Segment Open
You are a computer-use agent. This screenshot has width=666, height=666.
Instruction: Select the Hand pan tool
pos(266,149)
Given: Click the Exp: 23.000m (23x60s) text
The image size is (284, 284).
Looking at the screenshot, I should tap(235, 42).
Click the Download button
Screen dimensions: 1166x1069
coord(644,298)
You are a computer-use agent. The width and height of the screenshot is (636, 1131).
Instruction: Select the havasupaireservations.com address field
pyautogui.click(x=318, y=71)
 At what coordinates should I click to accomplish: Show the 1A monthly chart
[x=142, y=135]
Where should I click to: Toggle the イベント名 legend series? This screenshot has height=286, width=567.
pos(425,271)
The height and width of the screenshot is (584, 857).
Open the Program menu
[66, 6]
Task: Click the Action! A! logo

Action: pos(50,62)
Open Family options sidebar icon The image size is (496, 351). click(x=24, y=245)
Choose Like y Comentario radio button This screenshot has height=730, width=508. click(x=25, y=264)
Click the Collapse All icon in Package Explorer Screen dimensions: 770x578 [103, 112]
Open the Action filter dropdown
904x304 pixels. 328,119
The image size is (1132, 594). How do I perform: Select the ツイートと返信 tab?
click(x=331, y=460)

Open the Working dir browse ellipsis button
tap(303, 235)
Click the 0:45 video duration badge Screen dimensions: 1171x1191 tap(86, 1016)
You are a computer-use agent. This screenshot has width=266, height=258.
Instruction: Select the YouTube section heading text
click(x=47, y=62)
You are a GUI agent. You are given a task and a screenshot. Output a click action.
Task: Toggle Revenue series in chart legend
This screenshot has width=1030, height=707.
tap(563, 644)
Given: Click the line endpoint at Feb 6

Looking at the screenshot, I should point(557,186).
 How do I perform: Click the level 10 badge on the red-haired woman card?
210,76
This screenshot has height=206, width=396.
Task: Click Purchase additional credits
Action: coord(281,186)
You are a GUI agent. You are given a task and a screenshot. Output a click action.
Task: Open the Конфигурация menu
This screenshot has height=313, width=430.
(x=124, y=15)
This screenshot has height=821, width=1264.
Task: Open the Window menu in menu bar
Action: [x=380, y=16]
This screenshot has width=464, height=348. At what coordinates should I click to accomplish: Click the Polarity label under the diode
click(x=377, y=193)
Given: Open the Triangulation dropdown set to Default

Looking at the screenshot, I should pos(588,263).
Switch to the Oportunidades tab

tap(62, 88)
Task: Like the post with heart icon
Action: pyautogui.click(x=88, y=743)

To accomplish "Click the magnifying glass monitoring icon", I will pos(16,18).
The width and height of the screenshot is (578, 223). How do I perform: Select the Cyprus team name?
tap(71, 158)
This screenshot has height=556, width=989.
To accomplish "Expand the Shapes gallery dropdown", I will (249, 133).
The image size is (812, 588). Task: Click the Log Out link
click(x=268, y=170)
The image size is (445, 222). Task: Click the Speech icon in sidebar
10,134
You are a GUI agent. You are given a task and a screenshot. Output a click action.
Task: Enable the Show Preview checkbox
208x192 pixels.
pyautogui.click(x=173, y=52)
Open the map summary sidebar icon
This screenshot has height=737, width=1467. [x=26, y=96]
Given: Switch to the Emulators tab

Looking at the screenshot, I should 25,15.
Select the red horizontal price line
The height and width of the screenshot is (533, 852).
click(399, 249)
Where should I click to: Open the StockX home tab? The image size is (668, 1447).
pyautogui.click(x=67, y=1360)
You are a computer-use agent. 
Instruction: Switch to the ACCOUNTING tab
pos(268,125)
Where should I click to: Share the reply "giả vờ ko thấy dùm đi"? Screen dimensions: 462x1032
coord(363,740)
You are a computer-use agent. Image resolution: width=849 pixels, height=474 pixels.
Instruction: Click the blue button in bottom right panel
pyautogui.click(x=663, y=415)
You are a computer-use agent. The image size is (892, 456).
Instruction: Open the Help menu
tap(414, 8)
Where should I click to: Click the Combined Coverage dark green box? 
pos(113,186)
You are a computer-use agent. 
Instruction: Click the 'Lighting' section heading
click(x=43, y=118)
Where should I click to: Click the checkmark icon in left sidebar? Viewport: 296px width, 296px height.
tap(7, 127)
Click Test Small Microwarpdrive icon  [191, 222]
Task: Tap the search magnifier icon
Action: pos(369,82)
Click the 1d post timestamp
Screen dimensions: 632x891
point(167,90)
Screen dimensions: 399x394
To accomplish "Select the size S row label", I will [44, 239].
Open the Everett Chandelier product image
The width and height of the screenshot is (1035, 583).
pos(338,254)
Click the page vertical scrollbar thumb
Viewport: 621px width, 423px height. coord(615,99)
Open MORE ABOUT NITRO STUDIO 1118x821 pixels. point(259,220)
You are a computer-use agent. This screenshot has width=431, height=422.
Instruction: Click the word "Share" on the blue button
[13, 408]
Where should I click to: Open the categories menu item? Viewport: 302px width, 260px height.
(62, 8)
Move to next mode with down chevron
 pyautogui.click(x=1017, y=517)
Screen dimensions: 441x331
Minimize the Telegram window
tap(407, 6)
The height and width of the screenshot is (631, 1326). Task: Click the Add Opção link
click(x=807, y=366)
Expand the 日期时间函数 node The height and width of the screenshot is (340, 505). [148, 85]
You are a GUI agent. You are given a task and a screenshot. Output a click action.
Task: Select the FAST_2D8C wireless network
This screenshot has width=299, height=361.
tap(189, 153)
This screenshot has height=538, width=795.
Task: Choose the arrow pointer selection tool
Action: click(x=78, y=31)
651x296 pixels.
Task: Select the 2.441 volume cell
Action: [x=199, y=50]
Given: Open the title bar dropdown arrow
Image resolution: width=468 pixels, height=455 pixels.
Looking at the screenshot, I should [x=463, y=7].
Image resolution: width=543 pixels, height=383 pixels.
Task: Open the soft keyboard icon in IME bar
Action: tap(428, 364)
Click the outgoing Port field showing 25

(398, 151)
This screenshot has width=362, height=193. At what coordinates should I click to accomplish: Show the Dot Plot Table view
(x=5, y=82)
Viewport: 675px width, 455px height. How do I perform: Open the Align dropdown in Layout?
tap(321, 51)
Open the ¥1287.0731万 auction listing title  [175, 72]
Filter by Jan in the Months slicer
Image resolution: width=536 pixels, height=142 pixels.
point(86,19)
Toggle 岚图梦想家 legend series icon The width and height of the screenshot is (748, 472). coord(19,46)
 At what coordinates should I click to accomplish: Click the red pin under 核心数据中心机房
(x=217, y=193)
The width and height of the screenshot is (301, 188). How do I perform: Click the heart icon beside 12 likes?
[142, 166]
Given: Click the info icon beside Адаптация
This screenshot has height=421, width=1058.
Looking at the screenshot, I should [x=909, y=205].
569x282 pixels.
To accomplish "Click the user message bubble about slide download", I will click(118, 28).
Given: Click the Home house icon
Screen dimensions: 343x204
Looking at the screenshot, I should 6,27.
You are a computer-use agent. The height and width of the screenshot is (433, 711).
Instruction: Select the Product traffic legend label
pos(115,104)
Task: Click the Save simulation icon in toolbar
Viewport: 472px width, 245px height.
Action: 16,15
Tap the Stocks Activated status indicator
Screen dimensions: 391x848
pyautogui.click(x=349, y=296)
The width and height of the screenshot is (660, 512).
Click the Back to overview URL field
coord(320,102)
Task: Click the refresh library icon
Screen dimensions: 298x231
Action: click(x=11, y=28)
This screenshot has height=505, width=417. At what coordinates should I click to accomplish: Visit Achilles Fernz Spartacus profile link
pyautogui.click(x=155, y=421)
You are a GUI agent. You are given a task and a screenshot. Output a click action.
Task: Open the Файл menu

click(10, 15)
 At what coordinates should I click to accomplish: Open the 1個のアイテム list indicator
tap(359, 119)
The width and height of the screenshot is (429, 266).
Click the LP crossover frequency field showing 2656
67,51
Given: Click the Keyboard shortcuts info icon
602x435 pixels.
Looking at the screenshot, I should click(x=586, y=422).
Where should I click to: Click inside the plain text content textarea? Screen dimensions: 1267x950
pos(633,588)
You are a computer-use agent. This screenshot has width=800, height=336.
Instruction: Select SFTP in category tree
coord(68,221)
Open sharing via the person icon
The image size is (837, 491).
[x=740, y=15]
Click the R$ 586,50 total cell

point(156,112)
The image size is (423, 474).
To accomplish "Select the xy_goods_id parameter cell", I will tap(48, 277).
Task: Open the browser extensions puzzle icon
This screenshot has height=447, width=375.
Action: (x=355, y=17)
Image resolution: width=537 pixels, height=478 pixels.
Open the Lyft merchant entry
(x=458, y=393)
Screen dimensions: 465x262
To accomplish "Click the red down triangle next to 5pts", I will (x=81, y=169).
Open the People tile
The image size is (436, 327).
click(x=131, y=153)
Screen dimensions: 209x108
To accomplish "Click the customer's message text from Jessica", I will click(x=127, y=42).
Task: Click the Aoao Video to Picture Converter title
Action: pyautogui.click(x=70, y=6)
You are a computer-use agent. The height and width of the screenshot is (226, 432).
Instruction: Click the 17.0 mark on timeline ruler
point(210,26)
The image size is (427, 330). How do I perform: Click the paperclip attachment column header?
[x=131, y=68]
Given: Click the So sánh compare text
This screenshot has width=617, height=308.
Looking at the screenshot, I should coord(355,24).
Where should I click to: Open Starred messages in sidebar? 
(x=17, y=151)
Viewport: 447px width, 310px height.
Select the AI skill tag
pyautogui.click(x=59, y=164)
Segment Closed
- Your goal
Reproduce, exactly as they stand in the data above, the lines from the one that holds "Where should I click to: Open the categories" to the one that holds "Task: Select the FAST_2D8C wireless network", inclusive.

- Solution to this exercise
Where should I click to: Open the categories menu item? Viewport: 302px width, 260px height.
(62, 8)
Move to next mode with down chevron
 pyautogui.click(x=1017, y=517)
Screen dimensions: 441x331
Minimize the Telegram window
tap(407, 6)
The height and width of the screenshot is (631, 1326). Task: Click the Add Opção link
click(x=807, y=366)
Expand the 日期时间函数 node The height and width of the screenshot is (340, 505). [148, 85]
You are a GUI agent. You are given a task and a screenshot. Output a click action.
Task: Select the FAST_2D8C wireless network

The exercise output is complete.